10. Manage the people and the machines will take care of themselves.

     Ok, so you have a bunch of good people, and you treat everyone well, nurturing the not-so-goods, and rewarding the good with kind words, gentle thoughts, and dollops of money. Now what.

     What you do is you manage things. Management means setting priorities and goals. It means planning how to achieve them. It means guiding the people, because then the machines will take care of themselves. If you can justify buying technology that manages itself or other technology, like a LAN management tool that automatically re- routes traffic to optimise demand, then great, go ahead and do it. Installing that LAN management tool, however, will require planning and project management. If you mess that up, your tool will never work.

11. Have fun.

     Never miss an opportunity to have fun. If you can't enjoy your job, you won't be enthusiastic, and if you aren't enthusiastic, you won't be efficient. Lighten up - you work with information systems, it's not like you're curing cancer, or ending world hunger. If you want to be serious, go study philosophy or get involved with radical politics.

     The rest of us realise that we are here to do what we can as much as we can, and we are smart enough to take a break when we get too tired or frazzled to think straight. There is nothing dumber than working 27 hours in a day just to prove you can do it. A manager that expects you to arrive early, stay late, and work weekends, without giving you clear goals and tasks, is not a person you want to work for. Have fun!

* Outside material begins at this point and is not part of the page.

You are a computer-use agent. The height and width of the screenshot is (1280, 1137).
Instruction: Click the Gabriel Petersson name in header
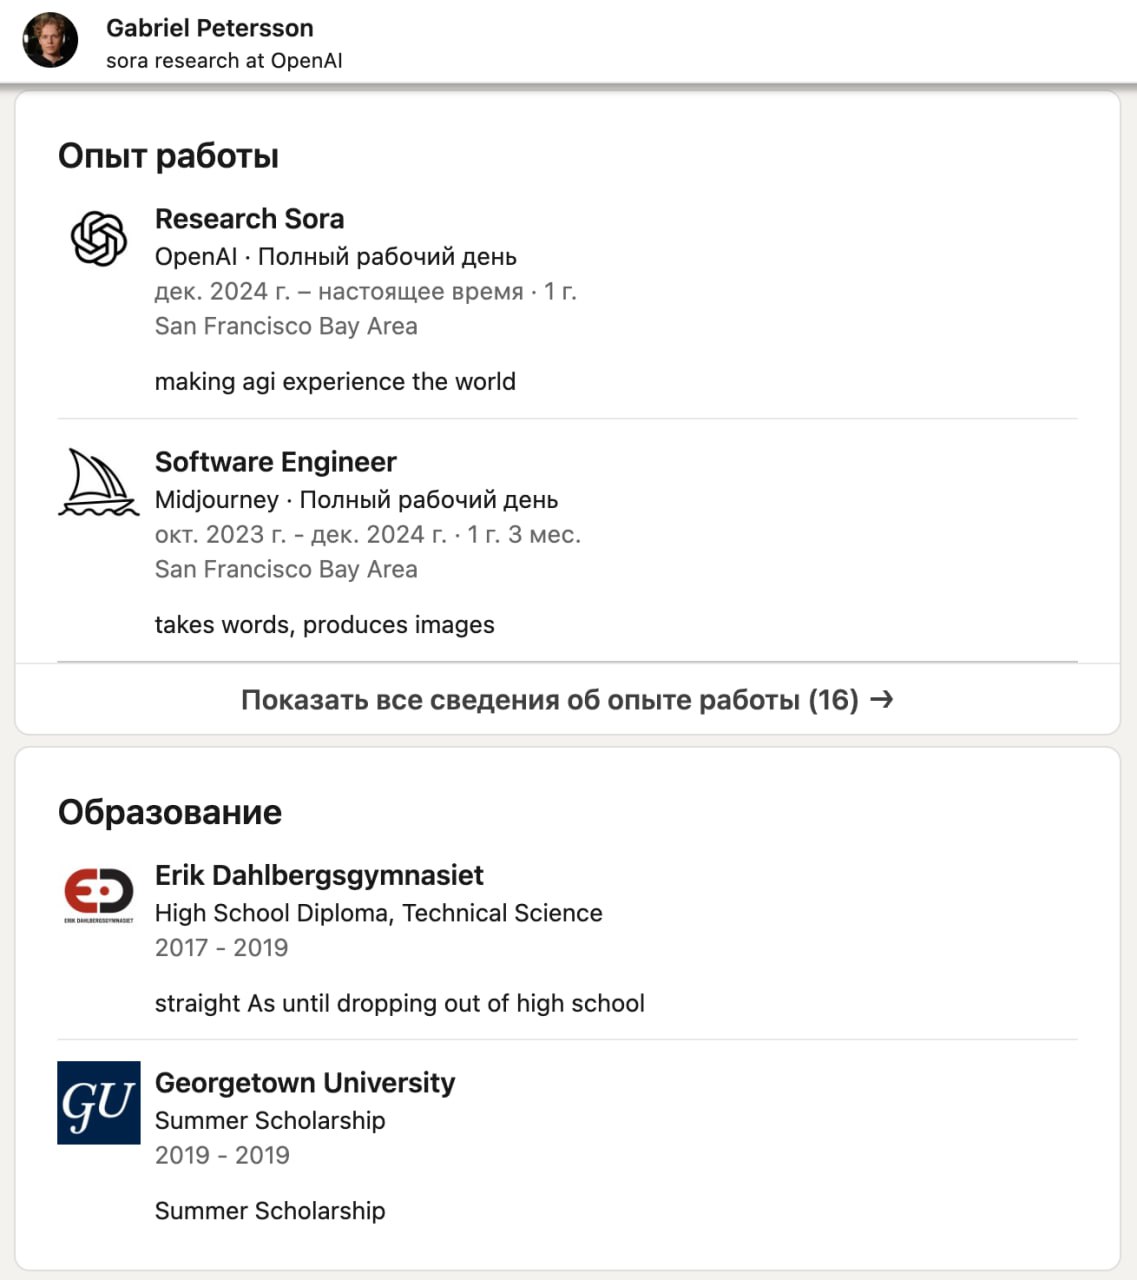click(x=209, y=28)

     Okay, so now you have been told 11 Things You've Heard Before About Systems Management But Needed to Hear Again. Sometimes it's the obvious that we overlook. None of the stuff I said above is new or earth- shaking. I've heard it myself from other people. It's just that it's such basic common-sense kind of stuff that we tend to pay lip-service to it and not really believe it. All I am asking from you, kind reader, is to think about it.